Now, some .22 magnum blowback designs do use a ring or similar cut into the chamber to delay blowback, the case swells into it and adds friction so the opening of the bolt is delayed. But normally you want a smooth chamber, not a rough one.
Crowcreek
I'm aware of the HK operating principles, thanx.
At what point does GAS flow backward past the case in that fluted chamber? Would that be after the pressure drops in the barrel, and the brass has released it's grip on the fluted chamber walls?
Thanks for the comment.
[Edited some possible confusion out of the last line. The part above it is fact. Pressure should (and does) press the case to the chamber -- which seals against gas leakage. ]
KernelKrink
The fluting in the chamber extends past the case mouth. At the moment of firing the gas flows from the bore back through the flutes and keeps the case from sticking to the chamber walls. It also impacts the shoulder, adding some force rearward. At least that's what HK says, I would think they would know how their system works.
http://www.hkpro.com/index.php?option=com_content&view=article&id=133:technical-engineering-detail-of-the-g3&catid=4:special-topics&Itemid=5
"The gas force (Max. 1.570 kg/460 lbs.) resulting from the burning powder acts upon both the bullet F4 and, within the cartridge case through the cartridge case base, the bolt head face. In addition to this momentum, almost simultaneously a second impact, F5, is created which acts between the shoulder of the chamber andthe shoulder of the cartridge case because of the fluting in the chamber. "

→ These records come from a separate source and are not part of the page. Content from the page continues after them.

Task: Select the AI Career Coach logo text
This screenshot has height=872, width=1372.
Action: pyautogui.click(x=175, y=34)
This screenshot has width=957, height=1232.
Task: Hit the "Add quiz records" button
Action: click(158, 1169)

"Cartridge case obturation, the greatest uncertainty factor in every automatic weapon, is reduced so much by the introduction and further development of the fluted chamber and has become uniform for all types of cartridge cases, including lacquered steel cases, that operation is reliable in every situation, even under the most adverse firing conditions."
Crowcreek
I stand corrected. Again, thanks for your comments.
I am shocked that HK leeches gas back past the case neck to help with extraction. Look at the soot in the photo.
When the HK 91's were introduced into the US, the fluting was said to slow the unlocking of the action; Now I know they have other 'corrective' properties.
HK style 'chamber fluting' in the neck and shoulder area might solve the broken case problem in this thread. There's a revolting, but hilarious thought.
At any rate; Altering the chamber of any firearm without a damn good reason is a recipe for disaster. Polishing a chrome chamber is silly, and hammering on a loaded, out-of-battery rifle is formal application for a Darwin award.
Bubbajj
I must live a charmed life. I've owned a dozen or so SKSs over the years and I've never had one burp. This must make them an eqaully ungodly nightmare when you come upon one that has something strange whacked on it.